A Perfect Future is a two-act play by David Hay, set in 2005. The play premiered Off-Broadway at the Cherry Lane Theatre in February 2011. The production was directed by Tony Award nominee Wilson Milam (The Lieutenant of Inishmore). A Perfect Future opened on February 17, 2011 followed by previews beginning February 4. The show was produced by Tony Award winner Andy Sandberg, Whitney Hoagland Edwards, and Neal-Rose Creations. The final performance was Sunday, March 6, 2011, after a run of 35 performances—13 previews and 22 regular performances. This darkly comedic, four-character play explores the question of whether two people can be married and truly love each other when their political ideologies differ.
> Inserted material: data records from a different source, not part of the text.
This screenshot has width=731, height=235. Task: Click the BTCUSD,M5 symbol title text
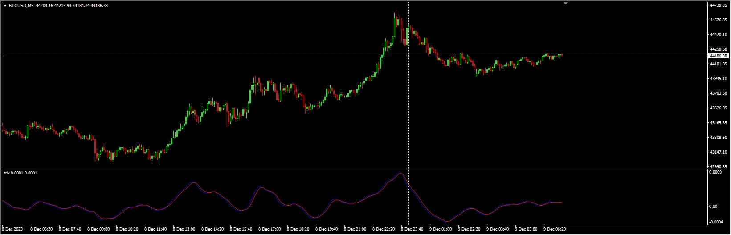[x=21, y=6]
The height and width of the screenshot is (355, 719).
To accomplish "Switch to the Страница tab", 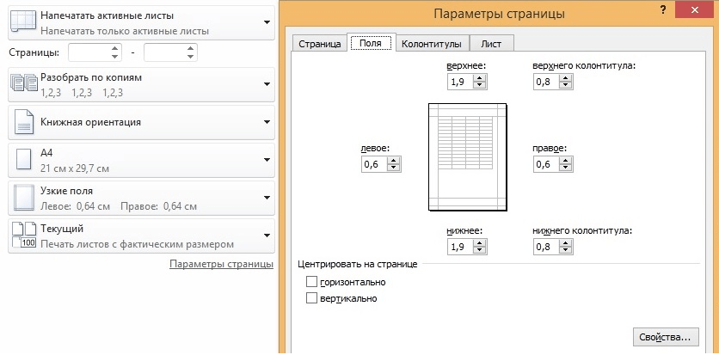I will (320, 44).
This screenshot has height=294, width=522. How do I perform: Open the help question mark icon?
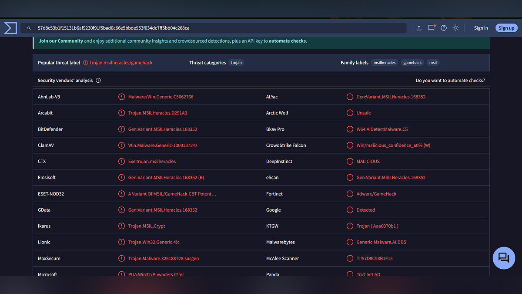tap(444, 28)
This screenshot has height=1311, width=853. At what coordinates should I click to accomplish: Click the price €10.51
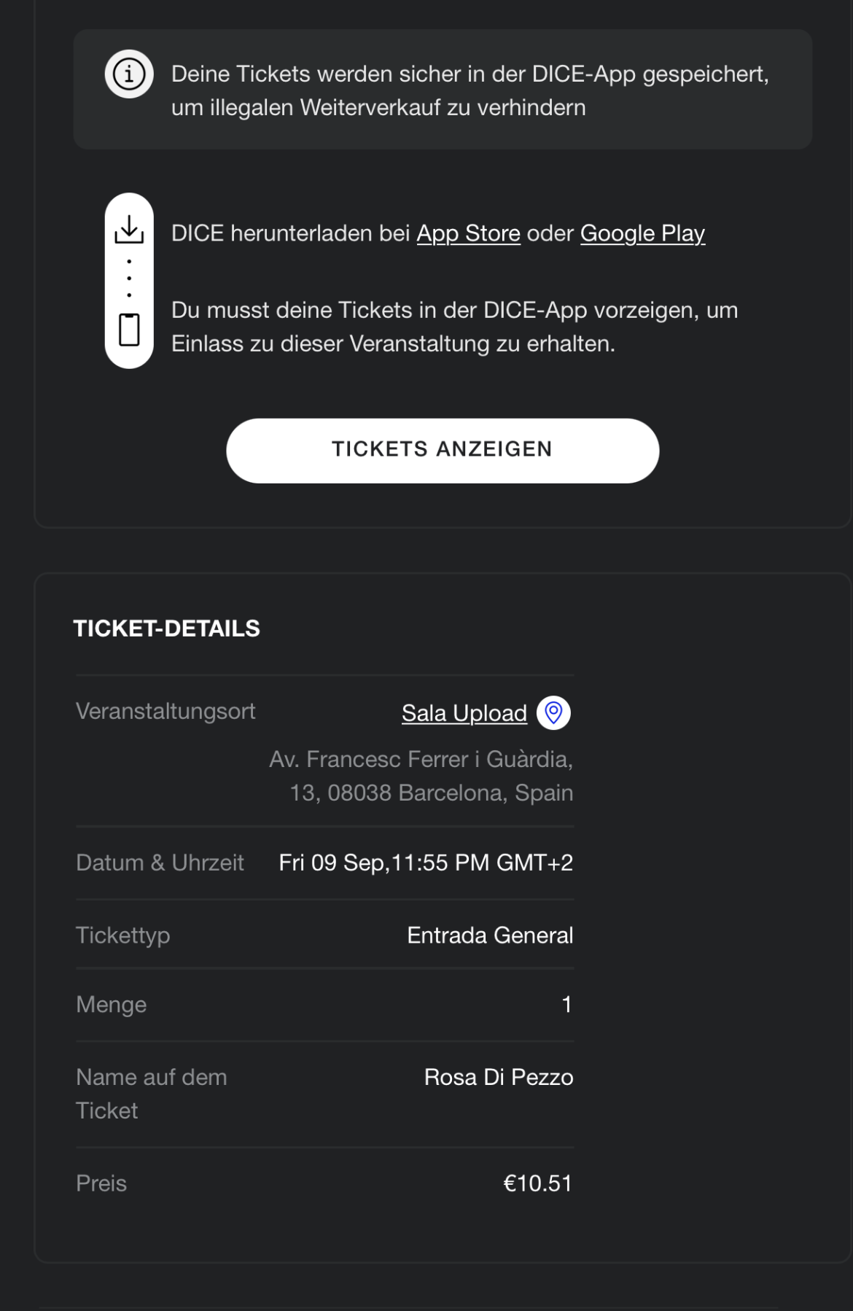pos(537,1183)
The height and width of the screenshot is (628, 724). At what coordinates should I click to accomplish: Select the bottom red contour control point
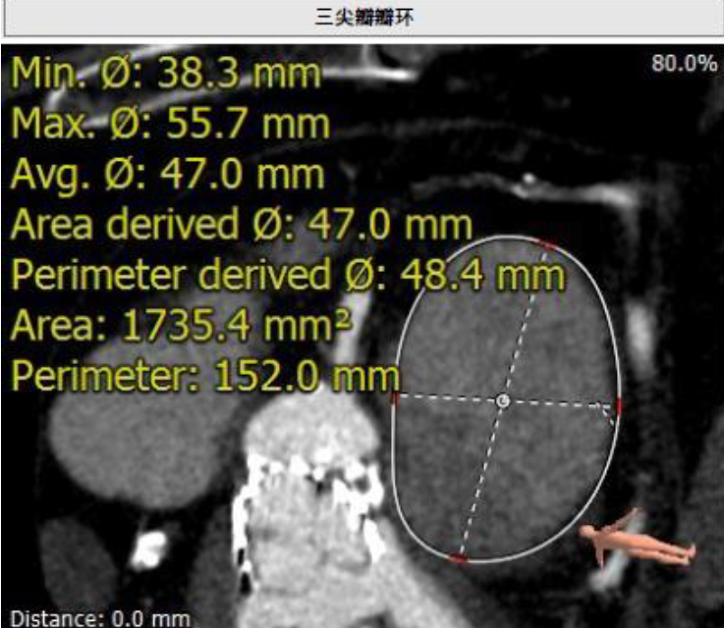pos(459,558)
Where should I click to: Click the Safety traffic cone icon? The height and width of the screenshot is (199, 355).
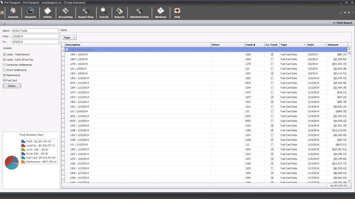(47, 13)
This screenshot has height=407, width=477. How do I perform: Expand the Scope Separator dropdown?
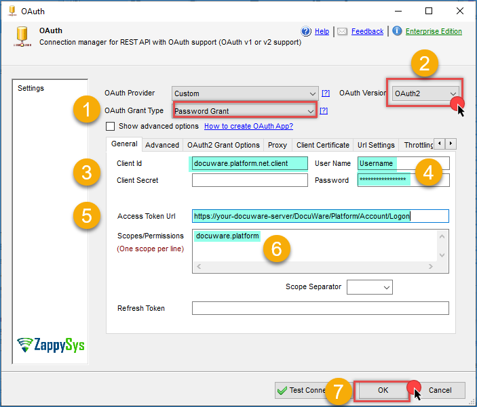coord(370,287)
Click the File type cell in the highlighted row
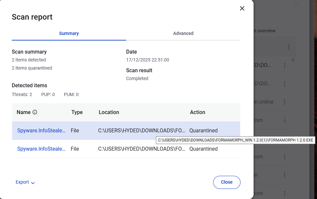 [75, 130]

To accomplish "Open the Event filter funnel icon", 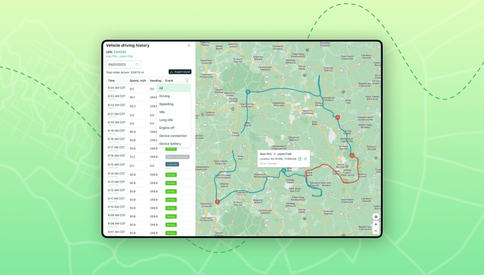I will pos(187,81).
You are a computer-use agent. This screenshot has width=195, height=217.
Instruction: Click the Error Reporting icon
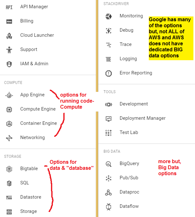tap(109, 73)
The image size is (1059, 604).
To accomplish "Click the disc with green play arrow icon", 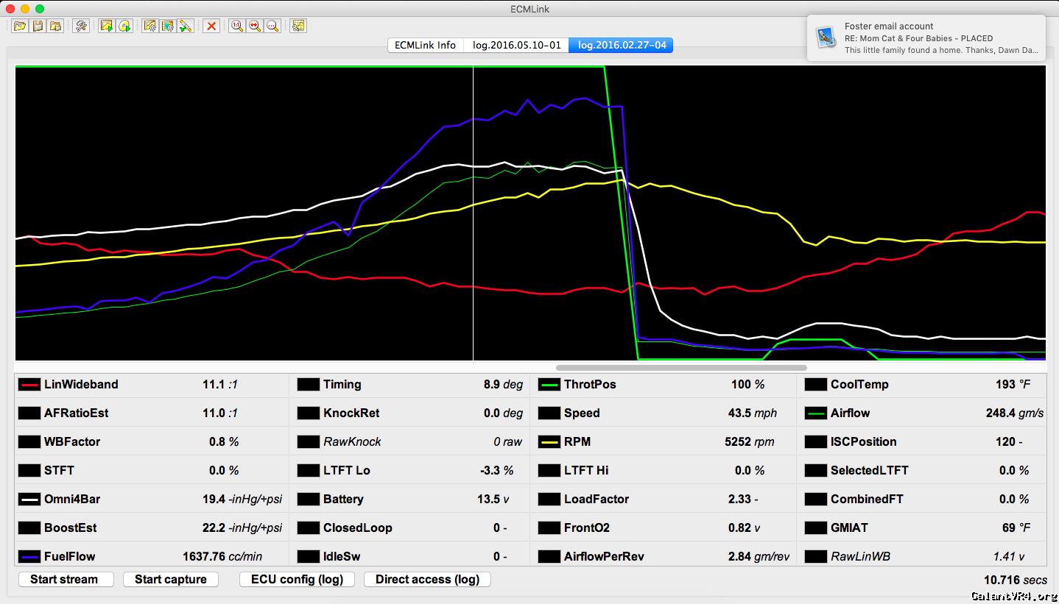I will pyautogui.click(x=124, y=26).
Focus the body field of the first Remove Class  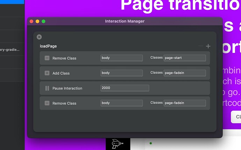pyautogui.click(x=122, y=58)
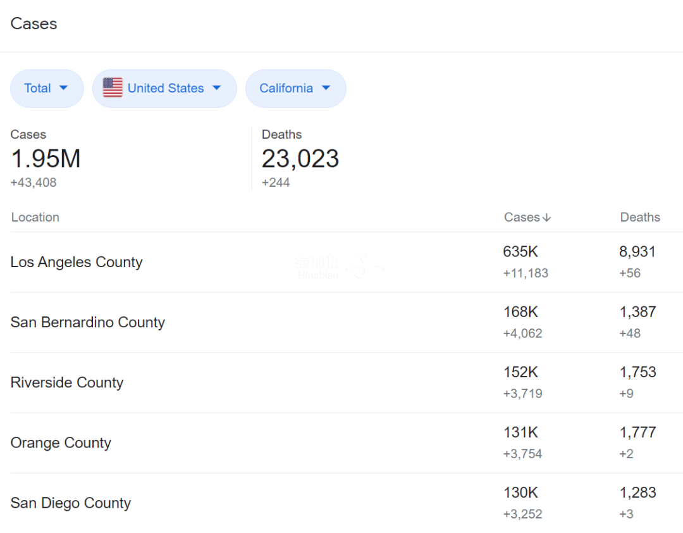Click the 1.95M total cases figure
The width and height of the screenshot is (683, 533).
point(46,159)
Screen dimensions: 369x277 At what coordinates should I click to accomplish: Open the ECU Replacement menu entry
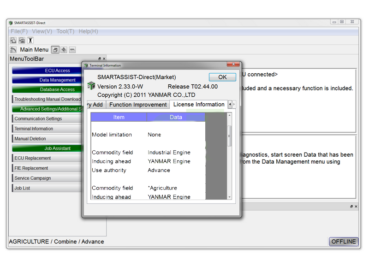[47, 158]
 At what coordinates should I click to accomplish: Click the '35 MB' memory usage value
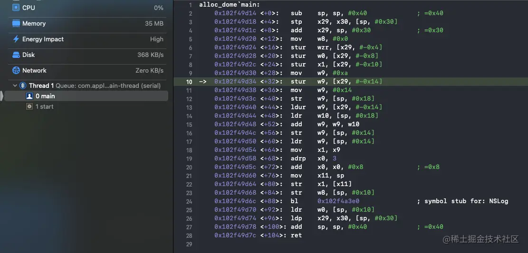point(154,23)
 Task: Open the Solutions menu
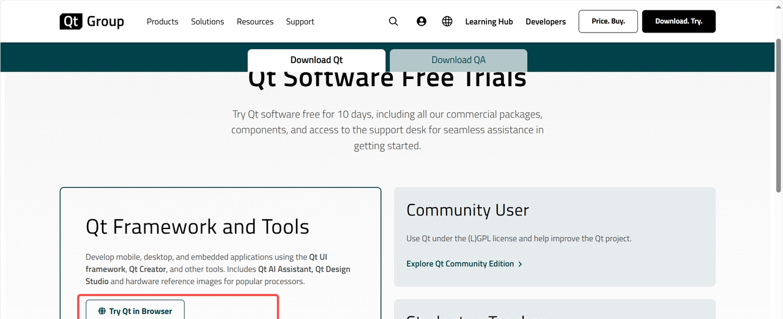(x=207, y=21)
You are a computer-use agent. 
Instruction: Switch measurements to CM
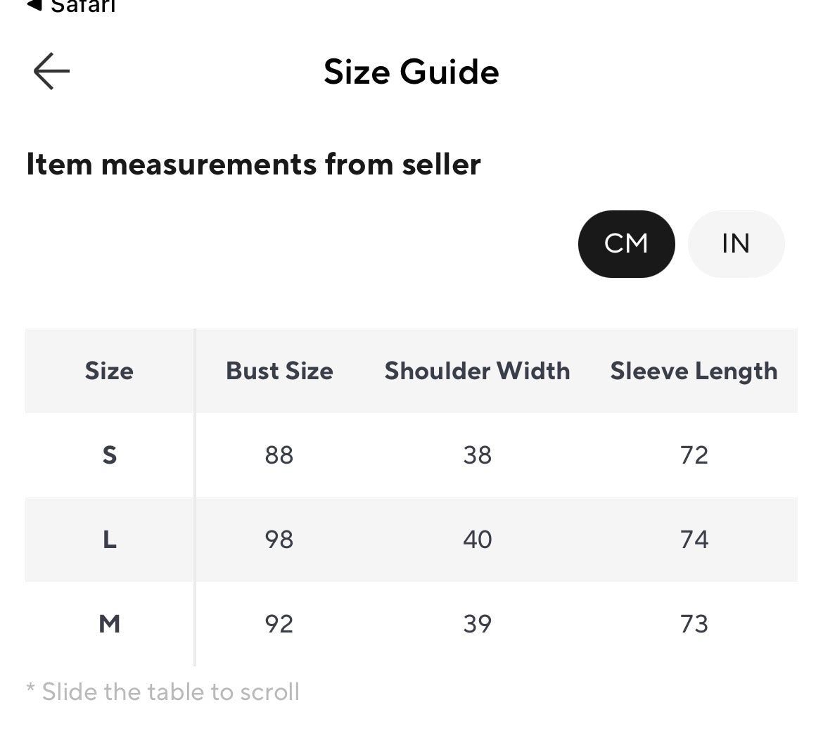(x=626, y=243)
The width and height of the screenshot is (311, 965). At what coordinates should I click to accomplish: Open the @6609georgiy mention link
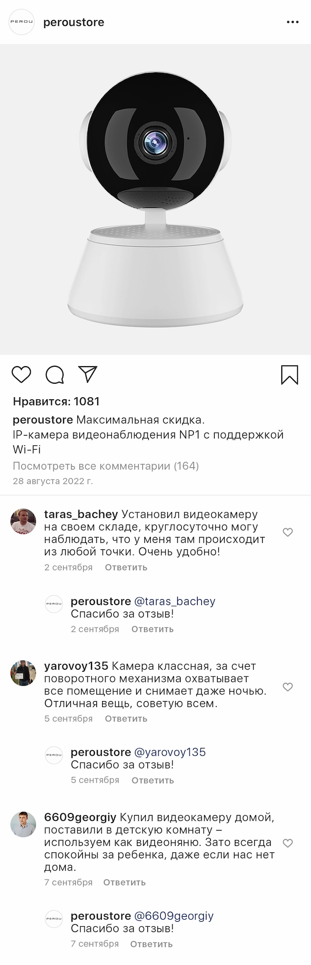[174, 916]
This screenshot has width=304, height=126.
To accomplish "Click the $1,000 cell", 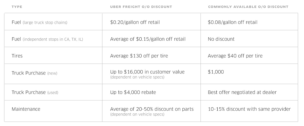I will 216,72.
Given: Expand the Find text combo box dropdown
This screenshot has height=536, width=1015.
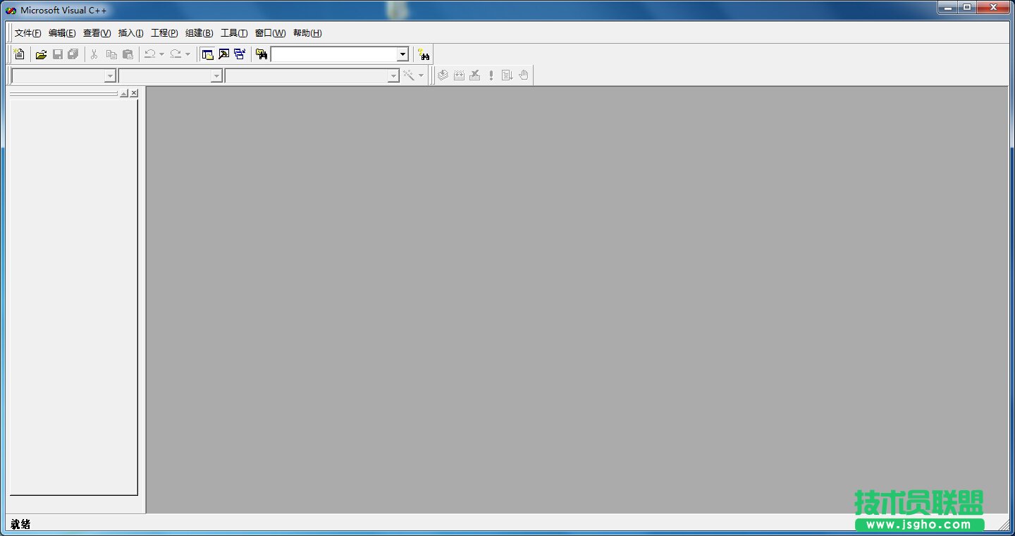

== The Original Off-Broadway Cast ==
In order of appearance:
- Donna Bullock as Natalie Schiff-Hudson
- Daniel Orekes as Elliot Murphy
- Michael T. Weiss as John Hudson
- Scott Drummond as Mark Colvin
- Understudies: Conan McCarty (John/Elliot), Nicole Orth-Pallavicini (Natalie), Markus Potter (Mark)

== Synopsis==

New York power couple John and Natalie are hosting a dinner for Elliot, a friend from their college days, along with Mark, a strait-laced young man. After drinking too many expensive bottles of wine, the group's past and their long-buried secrets resurface. Over the course of this raucous evening, their basic belief systems are upended, as the four come to terms with what happens when they try to reconcile idealism with reality.

This high-society evening turns into a night of sexually charged mind games that could change their lives forever.